失業率は昨年の6.6パーセントから5.4パーセントまで下がってきている。実質所得の成長率は、昨年が0.8パーセントにしか満たなかったのに対し、今年は4パーセントまで伸びている。月収は8.8パーセント増加して27,607ルーブル(約7万5,000円)に達した。10月の平均年金支給額は9,810ルーブル(約2万7,000円) だったとプーチン氏は述べた。

「私たちは出生率が過去20年間で最高であることに特に誇りを感じています」とも語った。「死亡率も過去20年間で最低レベルになっています」。

シリア問題について

 国際問題では、プーチン大統領は継続中のシリアの紛争について触れた。シリア紛争におけるモスクワの立場は、大統領によれば、生活、治安と統治に関する問題は当事者自身の間で調整させるべき、というものだ。

 「我々は、アサド政権の運命について懸念はしていません」とプーチン氏は説明した。「現場で何が起きているかは把握しています。一家族が40年間も権力を握ってきたこともわきまえています。いうまでもなく、変革が必要です。しかし、我々は、反政府勢力が権力を掌握した際に、現政権を弾圧するという状況は避けたいのです」。

大統領は、ロシアの対中関係における肯定的な動向についても強調した。「信頼と協調において、ロシアと中国の関係は、これまでにないほど高いレベルに到達しています」とプーチン氏は指摘した。

「ホドルコフスキー氏はいずれ釈放されるだろう」

 最後にプーチン大統領は、拘留中の元石油王ミハイル・ホドルコフスキー氏の将来に関するやっかいな質問にも答えなければならなかった。
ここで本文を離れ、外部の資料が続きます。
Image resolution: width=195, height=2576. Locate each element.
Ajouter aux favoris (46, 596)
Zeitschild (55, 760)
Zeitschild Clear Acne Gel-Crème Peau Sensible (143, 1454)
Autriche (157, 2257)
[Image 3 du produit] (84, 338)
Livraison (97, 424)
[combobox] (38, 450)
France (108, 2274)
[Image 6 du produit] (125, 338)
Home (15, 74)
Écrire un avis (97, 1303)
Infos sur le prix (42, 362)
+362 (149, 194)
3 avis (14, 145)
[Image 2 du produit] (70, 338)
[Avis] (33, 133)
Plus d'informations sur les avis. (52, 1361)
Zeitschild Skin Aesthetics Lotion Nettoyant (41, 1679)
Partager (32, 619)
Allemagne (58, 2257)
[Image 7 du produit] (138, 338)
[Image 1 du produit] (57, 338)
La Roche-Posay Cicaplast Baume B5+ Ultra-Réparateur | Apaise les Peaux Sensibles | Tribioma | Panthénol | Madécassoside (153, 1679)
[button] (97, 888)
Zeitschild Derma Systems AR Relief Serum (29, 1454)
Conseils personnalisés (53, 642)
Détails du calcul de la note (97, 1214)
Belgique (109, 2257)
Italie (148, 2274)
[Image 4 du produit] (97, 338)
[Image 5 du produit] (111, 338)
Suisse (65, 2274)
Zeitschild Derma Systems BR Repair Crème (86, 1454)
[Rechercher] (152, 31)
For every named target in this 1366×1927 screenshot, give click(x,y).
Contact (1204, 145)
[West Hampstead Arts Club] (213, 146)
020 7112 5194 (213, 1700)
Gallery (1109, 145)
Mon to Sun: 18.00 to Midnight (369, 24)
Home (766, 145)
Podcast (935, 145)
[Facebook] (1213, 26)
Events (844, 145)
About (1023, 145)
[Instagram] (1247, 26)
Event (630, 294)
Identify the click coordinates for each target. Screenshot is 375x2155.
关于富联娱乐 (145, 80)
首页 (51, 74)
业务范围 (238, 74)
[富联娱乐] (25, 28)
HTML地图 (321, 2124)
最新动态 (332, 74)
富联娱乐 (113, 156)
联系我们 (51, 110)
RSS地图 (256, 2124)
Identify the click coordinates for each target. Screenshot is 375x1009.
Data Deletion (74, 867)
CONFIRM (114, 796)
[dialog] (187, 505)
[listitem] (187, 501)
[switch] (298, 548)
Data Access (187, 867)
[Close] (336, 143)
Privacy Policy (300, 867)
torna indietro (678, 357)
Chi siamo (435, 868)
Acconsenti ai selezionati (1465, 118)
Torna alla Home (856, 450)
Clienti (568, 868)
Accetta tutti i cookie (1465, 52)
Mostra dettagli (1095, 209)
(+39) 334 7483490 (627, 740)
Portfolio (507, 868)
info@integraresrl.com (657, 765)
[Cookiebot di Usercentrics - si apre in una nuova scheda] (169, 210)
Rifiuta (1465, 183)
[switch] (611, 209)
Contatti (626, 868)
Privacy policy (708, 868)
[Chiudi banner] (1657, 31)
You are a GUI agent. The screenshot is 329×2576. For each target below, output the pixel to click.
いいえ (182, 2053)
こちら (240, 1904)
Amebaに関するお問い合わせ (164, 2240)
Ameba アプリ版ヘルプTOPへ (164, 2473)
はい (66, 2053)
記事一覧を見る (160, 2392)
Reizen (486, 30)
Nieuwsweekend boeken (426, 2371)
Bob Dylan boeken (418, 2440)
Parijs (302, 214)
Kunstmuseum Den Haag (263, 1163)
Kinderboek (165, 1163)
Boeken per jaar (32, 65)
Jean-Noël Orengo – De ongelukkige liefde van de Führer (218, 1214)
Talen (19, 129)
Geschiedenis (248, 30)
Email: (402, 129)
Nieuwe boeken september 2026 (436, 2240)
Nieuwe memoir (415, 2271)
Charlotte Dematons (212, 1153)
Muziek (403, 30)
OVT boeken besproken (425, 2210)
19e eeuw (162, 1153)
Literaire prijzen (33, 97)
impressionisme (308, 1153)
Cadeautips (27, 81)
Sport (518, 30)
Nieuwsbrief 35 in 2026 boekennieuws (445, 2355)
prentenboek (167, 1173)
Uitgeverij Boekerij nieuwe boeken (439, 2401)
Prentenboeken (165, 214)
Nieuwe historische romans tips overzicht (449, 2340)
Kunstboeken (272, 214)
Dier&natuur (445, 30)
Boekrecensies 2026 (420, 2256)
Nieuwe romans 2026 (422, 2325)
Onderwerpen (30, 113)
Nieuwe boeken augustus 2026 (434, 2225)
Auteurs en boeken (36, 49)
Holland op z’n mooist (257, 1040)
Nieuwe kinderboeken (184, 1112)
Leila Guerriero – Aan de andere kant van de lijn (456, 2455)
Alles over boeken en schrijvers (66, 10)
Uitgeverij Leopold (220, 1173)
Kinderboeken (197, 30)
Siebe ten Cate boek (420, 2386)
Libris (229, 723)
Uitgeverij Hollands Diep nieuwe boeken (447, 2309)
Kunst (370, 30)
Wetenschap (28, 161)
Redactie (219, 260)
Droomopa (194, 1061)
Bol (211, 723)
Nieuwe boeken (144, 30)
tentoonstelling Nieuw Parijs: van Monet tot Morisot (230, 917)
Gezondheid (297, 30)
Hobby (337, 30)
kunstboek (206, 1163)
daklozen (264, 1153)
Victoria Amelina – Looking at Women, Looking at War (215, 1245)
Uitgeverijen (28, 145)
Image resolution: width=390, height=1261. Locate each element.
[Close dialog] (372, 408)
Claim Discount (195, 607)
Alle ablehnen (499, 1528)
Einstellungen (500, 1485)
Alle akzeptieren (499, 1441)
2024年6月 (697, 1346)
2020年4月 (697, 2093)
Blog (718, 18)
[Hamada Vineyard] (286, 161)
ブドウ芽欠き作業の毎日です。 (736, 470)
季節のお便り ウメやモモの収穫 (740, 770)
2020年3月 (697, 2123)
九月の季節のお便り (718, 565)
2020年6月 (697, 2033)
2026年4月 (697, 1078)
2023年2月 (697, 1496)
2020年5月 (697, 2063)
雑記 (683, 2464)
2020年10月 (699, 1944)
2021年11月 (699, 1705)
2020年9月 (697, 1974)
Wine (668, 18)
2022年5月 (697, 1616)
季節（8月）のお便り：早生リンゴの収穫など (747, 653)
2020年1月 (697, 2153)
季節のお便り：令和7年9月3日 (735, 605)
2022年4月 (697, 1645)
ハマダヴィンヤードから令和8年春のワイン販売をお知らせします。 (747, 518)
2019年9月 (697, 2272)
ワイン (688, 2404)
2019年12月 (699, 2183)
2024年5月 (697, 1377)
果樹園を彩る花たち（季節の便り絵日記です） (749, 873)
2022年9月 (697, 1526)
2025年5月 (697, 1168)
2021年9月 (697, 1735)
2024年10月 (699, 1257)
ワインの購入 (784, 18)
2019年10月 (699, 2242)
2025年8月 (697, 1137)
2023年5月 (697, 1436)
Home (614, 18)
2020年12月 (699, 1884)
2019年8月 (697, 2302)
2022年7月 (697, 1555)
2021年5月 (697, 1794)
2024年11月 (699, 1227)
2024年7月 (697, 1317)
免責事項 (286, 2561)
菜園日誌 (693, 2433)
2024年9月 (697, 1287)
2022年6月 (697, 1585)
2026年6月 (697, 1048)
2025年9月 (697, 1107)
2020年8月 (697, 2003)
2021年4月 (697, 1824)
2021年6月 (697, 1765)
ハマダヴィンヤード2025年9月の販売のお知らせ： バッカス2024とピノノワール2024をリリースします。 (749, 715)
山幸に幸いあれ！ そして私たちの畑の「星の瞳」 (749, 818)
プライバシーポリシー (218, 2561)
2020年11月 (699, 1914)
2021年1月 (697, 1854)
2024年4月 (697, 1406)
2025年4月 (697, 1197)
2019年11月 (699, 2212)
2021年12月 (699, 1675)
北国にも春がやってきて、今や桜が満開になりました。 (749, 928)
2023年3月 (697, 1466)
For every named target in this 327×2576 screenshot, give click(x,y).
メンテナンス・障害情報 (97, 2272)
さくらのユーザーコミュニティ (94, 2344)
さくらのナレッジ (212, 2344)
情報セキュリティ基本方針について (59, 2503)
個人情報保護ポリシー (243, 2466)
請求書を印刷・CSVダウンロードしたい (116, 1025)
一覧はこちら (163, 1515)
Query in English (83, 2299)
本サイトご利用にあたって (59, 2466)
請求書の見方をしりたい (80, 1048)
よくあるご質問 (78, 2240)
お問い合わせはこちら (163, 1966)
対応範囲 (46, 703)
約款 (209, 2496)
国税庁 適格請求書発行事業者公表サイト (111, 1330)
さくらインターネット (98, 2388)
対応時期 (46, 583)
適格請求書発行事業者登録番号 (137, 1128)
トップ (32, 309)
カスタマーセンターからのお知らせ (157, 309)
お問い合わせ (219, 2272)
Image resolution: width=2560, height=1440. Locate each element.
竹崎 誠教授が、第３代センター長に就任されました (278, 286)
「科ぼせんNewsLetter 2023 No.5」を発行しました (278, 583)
「法律に基づいて何もかもが順調に進めば、ミハイル・ボリーソヴィチ・[ホドルコフスキー]氏はいずれ釈放されると確信しています」と大統領は述べた。

モスクワ市裁判所のドミートリ・フォーミン裁判官は、木曜日の法廷で、13年の禁固刑を受刑中のホドルコフスキー氏の判決を11年に減刑するという判決を下した。その結果、ホドルコフスキー氏は2014年10月に釈放される予定である。